Die Mieter sind voll des Lobes über den Einsatz des Wohnungsunternehmens
Daneben wird die Miete des Brand-Hauses rückwirkend zum 1. Februar erlassen, noch brauchbare Möbel aus der Brandruine will Vivawest kostenlos ausräumen und einlagern, und in einer WhatsApp-Gruppe hält man Mieterinnen und Mieter jederzeit auf dem laufenden. Renate Bartos, 82-jährige Mieterin aus jenem Punkt-Gebäude, das dem abgebrannten Gebäuderiegel gleich gegenüber liegt, ist voll des Lobes über diesen großen Einsatz. Bammel hat sie nicht, „auch wenn ein komisches Gefühl bleibt“.
Während an den Hausnummern 27 bis 33 die Arbeit der Brandermittler bereits abgeschlossen ist und die Häuser in Absprache mit der Staatsanwaltschaft an Vermieter Vivawest übergeben wurde, ist in Hausnummer 25 nach wie vor noch Roboterhund „Herbie“ auf Spurensuche. Ein vorbeiflanierender alter Mann staunt: „Sindse schon am Reparieren da?“
„Sieht so aus wie da, wo wir wohnen“, denkt sich Yannic Martin, als er die TV-Bilder sieht
Nein, zu reparieren gibt es hier nichts, höchstens zu recherchieren: Die Aufmerksamkeit gilt einer Terrasse im Erdgeschoss und dem dort stehenden Grill. Gleich vier Brandsachverständige sind hier zugange, Experten der Kriminalpolizei aber auch von der Firma Diehl & Stey, einem Sachverständigenbüro für Brand- und Explosionsursachen aus dem Westerwaldkreis.
Yannic Martin und Freundin Marina haben dafür keinen Blick. Das junge Paar, er Chemieingenieur, sie Maschinenbau-Ingenieurin, wissen ohnehin nur aus dem Fernsehen, was in der Brandnacht vor sich ging: Sie waren bei seinen Eltern zu Gast, schliefen auswärts und sahen morgens die TV-Bilder: „Sieht ja so aus wie da, wo wir wohnen“, dachte sich Yannic Martin noch.
Die Hausratversicherung wurde erst im Dezember abgeschlossen: „Das war knapp“
Es sah nicht nur so aus. Nun wohnen sie bei ihren Eltern, einigermaßen ernüchtert, dass sie nicht mehr haben retten können als ein paar Unterlagen und verkohlte Untersetzer, bei denen man nicht mal erkennt, wo der Schiefer beginnt und der Brandruß endet. Ach, und diesen Geschenk-Gutschein, der eingeklemmt in einem dicken Buch die Höllentemperaturen überstand. Sie trägt ihre Erinnerungen im Plastikmüllbeutel weg und hofft, dass der gerettete Ordner und die Festplatte bei einer gelungenen Datensicherung das bisherige Leben wieder ausspucken.

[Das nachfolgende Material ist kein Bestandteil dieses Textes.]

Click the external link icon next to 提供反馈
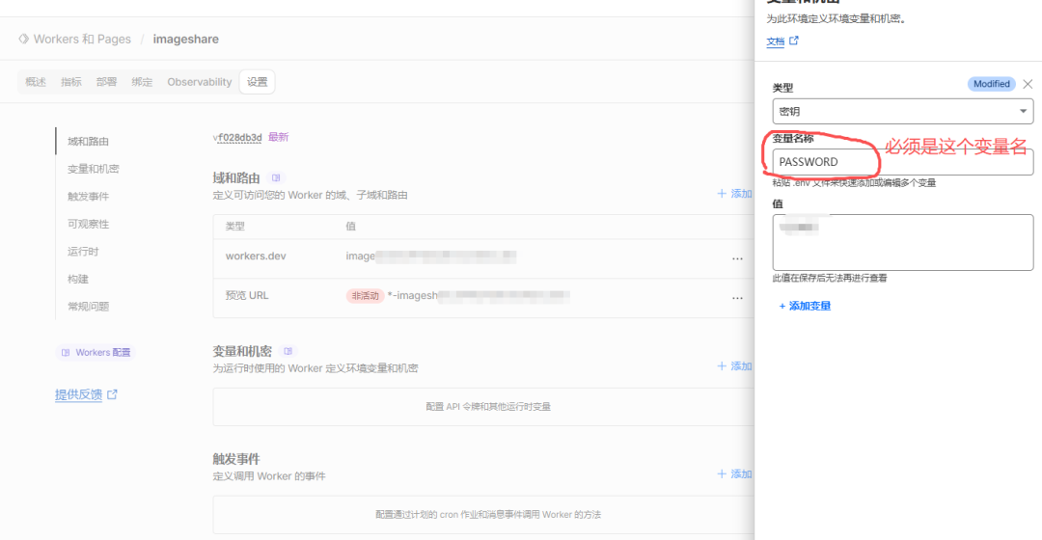This screenshot has height=540, width=1042. coord(112,394)
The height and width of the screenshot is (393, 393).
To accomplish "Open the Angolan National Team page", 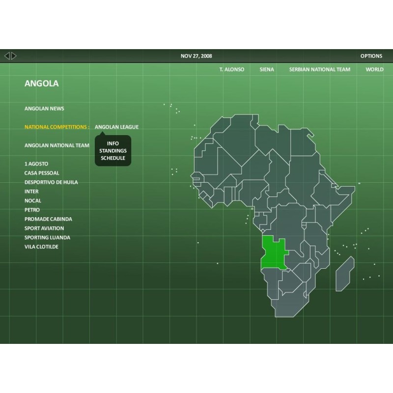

Er aber hat nichts. Die schöne eigens geweihte Taufkette, die sein Großvater ihm einst aus Israel mitbrachte, hat er noch gesucht und nicht gefunden. Yannic Martin geht das sehr nahe: Pfeif auf das Klavier, die Playstation und den anderen Kram, alles ersetzbar, aber die Kette bleibt verschwunden. Man muss es einen schwachen Trost nennen, dass die zwei, die erst im April vergangenen Jahres zusammengezogen sind („Wir hatten nicht mal alles fertig aufgebaut“, sagt Marina) im Dezember endlich die Hausratversicherung abgeschlossen haben. „Das war knapp.“
Auch Markus Schlüter ist gottlob hausratversichert, auch wenn er noch nicht weiß, was diese alles ersetzen wird. Für die Zeitung hat er ein Bild aus seinen Schlafzimmer zur Verfügung gestellt: Ein schwarz-grauer Haufen Schutt. Wenn’s ein Foto-Honorar gibt, will er nichts davon haben: „Bitte an die Caritas für die Ukraine spenden“, schreibt er.
Es ist das komische Gefühl, in all dem Elend noch auf der glücklichen Seite zu sein.